Description of the task:
Edit the entries from the line containing "Given: Click the step 3 circle icon" down to the line containing "Task: Select the Invoice Type column field" so that "circle icon" reads "circle button", leaving everything else unchanged. Give only those lines.

The input:
-----

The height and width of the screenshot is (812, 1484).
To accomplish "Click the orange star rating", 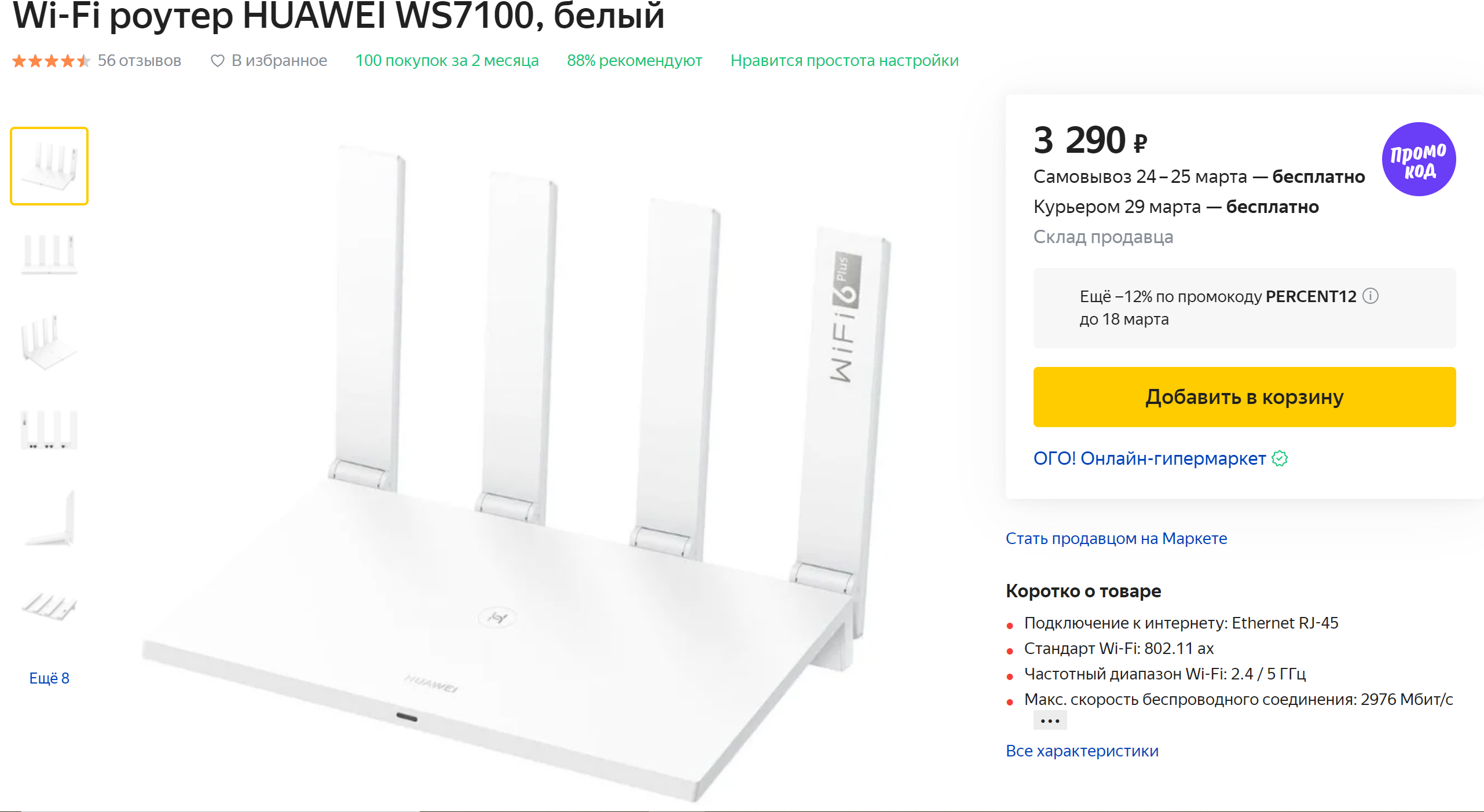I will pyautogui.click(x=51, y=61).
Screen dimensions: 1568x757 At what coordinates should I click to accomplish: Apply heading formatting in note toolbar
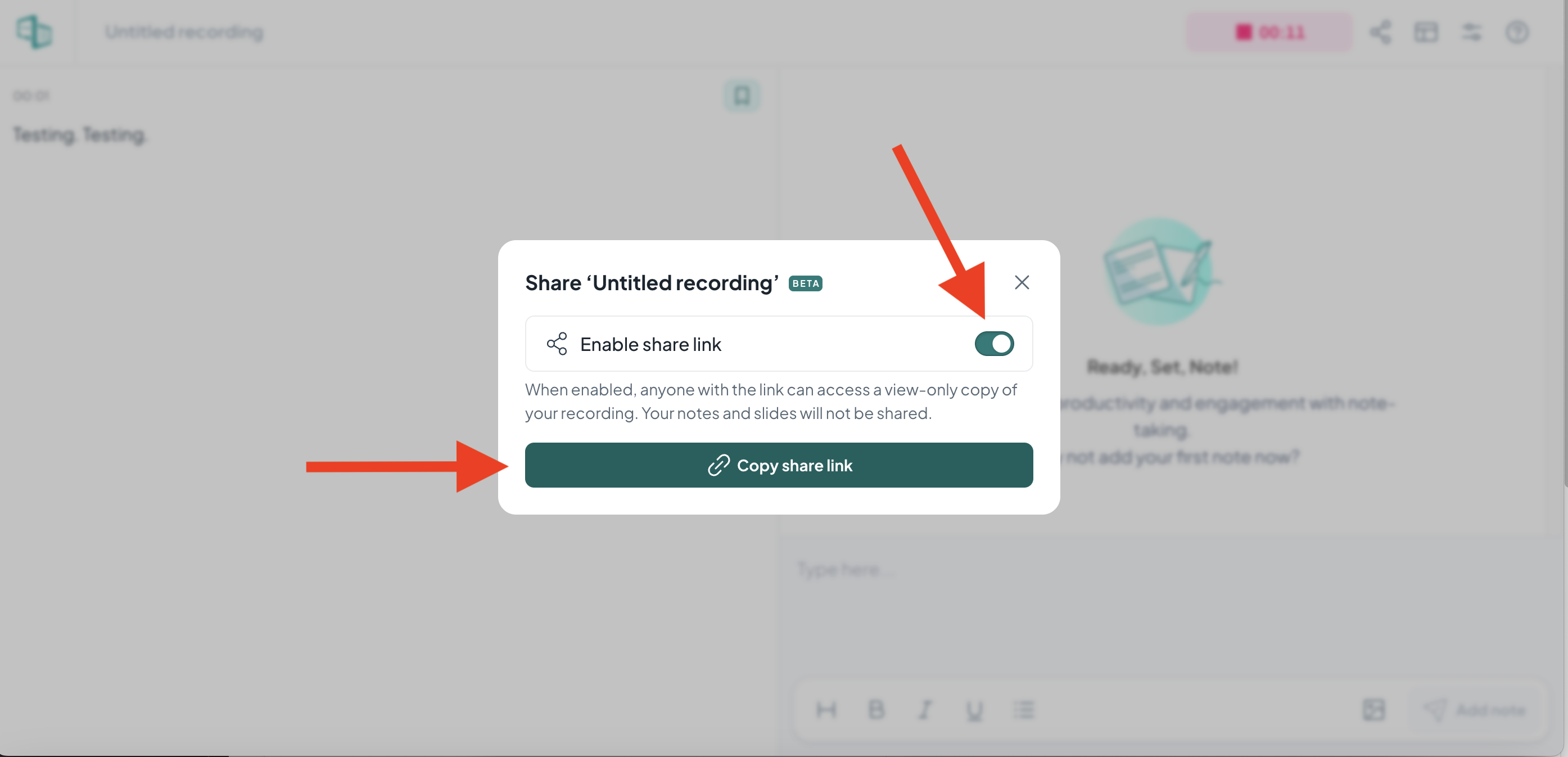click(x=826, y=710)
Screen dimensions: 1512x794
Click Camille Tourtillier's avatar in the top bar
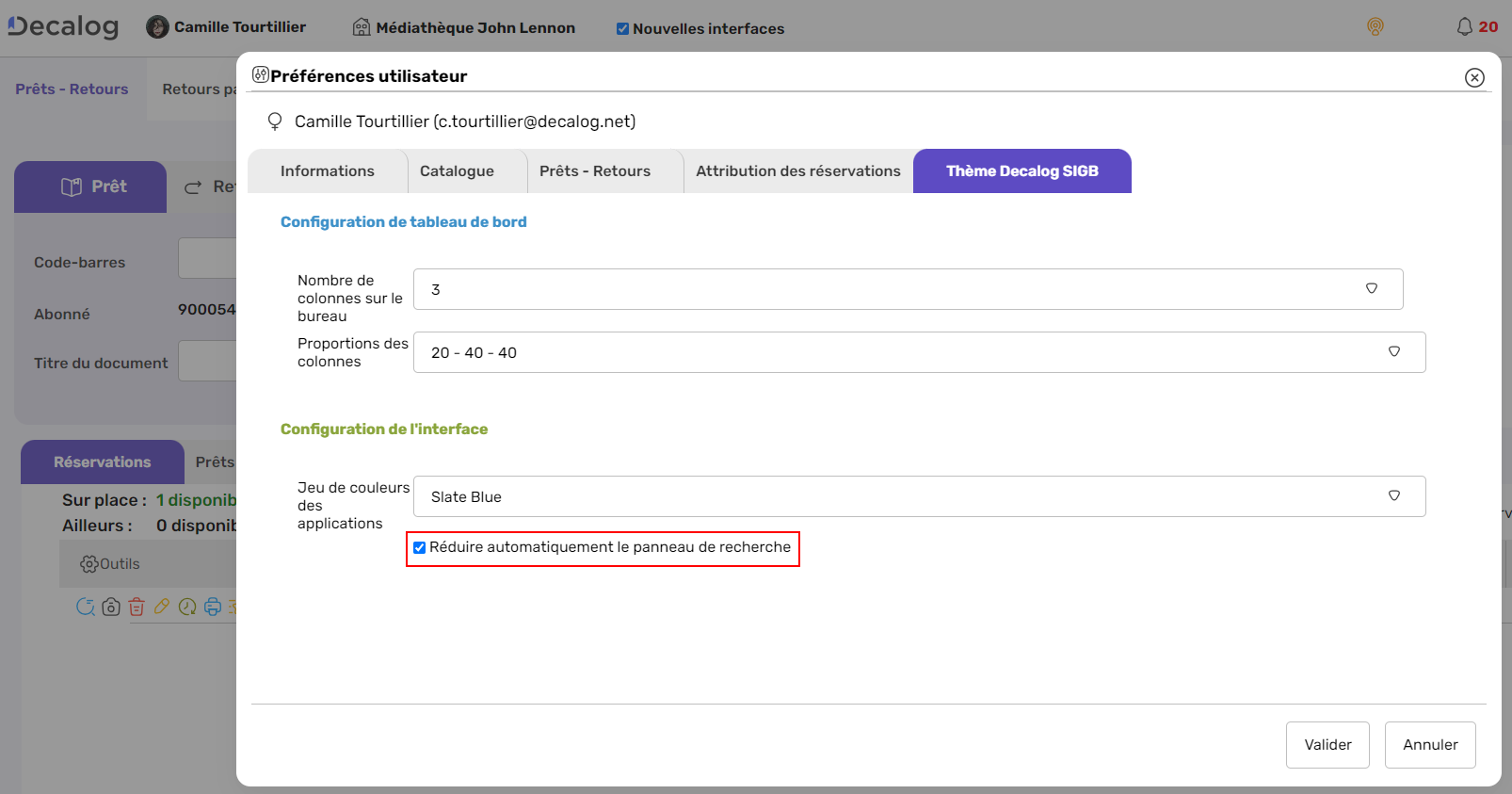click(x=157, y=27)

-----

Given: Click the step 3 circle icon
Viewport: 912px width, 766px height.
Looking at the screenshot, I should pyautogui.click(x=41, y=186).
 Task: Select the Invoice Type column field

-----

Task solution:
Given: Click the step 3 circle button
Viewport: 912px width, 766px height.
Looking at the screenshot, I should pyautogui.click(x=41, y=186).
 Task: Select the Invoice Type column field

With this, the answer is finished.